Saved data entries
[Start of section]

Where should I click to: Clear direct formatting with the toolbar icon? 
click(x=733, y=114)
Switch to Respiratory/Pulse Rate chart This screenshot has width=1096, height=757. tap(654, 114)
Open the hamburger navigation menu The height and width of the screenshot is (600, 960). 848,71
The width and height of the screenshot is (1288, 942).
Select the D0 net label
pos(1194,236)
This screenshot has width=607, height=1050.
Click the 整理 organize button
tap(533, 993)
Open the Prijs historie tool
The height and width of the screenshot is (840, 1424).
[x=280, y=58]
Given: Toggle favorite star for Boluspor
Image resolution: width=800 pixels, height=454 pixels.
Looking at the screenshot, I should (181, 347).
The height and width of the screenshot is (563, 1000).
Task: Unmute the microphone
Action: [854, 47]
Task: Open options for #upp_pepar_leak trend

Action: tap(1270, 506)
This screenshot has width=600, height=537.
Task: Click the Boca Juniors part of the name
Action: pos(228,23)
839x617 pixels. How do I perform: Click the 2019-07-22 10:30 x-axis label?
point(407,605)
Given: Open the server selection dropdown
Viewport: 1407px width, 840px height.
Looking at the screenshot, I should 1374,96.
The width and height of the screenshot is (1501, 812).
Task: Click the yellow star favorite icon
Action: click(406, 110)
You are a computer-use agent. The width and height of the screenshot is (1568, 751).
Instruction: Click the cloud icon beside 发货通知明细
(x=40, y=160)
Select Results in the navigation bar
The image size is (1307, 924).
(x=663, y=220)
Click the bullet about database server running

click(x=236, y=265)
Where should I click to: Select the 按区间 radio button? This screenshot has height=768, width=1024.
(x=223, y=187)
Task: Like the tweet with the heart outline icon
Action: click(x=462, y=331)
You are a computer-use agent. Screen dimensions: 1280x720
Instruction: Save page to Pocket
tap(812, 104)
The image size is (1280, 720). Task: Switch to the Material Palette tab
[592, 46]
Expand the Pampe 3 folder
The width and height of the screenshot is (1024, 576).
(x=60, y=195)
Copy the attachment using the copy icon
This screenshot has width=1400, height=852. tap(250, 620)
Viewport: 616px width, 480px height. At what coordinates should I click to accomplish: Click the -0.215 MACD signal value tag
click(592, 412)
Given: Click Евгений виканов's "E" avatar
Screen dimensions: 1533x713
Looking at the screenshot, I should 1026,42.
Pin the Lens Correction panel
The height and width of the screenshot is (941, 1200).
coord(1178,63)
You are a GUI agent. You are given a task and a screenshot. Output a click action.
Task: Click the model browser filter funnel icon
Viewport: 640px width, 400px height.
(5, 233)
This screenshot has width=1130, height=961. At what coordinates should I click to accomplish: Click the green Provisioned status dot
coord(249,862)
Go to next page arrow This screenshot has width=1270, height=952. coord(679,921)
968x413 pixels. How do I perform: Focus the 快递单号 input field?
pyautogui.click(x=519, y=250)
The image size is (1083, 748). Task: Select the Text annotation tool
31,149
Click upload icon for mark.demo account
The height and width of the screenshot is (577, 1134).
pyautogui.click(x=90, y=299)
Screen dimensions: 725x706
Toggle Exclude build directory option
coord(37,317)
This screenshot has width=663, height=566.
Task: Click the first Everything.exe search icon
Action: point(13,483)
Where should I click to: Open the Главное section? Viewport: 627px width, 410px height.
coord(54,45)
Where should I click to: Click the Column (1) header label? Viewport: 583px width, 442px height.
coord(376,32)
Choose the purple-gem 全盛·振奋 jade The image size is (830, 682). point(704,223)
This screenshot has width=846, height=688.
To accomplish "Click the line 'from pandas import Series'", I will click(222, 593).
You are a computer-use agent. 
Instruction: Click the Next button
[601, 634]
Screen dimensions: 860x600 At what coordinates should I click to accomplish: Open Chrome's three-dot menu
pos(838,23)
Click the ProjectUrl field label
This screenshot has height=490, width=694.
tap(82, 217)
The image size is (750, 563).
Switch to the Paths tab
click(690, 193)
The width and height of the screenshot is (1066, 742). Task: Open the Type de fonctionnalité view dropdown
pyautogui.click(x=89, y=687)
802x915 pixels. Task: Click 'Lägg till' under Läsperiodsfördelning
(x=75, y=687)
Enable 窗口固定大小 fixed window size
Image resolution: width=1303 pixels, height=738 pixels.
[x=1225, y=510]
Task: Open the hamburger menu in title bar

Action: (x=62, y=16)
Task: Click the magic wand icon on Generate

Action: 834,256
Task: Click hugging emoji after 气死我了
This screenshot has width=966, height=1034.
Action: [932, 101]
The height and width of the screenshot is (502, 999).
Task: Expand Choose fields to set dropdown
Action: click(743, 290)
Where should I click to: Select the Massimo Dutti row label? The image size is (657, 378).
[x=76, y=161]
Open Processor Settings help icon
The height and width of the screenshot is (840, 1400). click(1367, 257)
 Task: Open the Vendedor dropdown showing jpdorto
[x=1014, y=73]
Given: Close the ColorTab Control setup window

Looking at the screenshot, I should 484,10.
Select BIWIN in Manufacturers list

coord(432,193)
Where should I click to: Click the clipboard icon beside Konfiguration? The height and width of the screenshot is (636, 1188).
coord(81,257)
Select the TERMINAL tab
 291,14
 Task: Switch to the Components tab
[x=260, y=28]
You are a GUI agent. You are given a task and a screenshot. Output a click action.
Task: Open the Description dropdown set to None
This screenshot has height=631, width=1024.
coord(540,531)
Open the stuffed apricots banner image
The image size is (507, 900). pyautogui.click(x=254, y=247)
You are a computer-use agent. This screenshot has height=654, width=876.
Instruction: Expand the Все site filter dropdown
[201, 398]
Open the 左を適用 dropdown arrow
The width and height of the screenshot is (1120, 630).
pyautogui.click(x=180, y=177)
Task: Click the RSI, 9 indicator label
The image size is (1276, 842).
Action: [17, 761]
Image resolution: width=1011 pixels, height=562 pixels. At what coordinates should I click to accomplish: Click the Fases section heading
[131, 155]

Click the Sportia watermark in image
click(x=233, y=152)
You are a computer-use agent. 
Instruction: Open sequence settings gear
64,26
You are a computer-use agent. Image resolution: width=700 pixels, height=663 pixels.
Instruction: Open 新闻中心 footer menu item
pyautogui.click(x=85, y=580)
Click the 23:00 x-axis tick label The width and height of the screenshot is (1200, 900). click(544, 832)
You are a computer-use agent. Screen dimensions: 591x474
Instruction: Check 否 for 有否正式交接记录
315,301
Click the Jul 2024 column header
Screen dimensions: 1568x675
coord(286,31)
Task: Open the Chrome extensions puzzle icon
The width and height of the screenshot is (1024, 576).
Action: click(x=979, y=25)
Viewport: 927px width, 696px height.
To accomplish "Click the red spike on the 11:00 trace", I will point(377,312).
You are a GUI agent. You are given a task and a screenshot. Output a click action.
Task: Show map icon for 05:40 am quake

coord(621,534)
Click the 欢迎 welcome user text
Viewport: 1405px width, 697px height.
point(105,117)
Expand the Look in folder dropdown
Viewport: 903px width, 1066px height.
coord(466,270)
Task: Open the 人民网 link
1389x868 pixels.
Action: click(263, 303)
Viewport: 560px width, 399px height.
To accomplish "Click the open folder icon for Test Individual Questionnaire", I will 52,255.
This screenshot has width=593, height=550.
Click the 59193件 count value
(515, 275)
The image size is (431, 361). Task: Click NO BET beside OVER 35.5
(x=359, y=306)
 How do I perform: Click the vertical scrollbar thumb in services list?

[End of section]

Brief ::
Please report every line in the entries above that holds the string "will".

Expected output ::
To accomplish "Click the line 'from pandas import Series'", I will click(222, 593).
To accomplish "Click the red spike on the 11:00 trace", I will point(377,312).
To accomplish "Click the open folder icon for Test Individual Questionnaire", I will 52,255.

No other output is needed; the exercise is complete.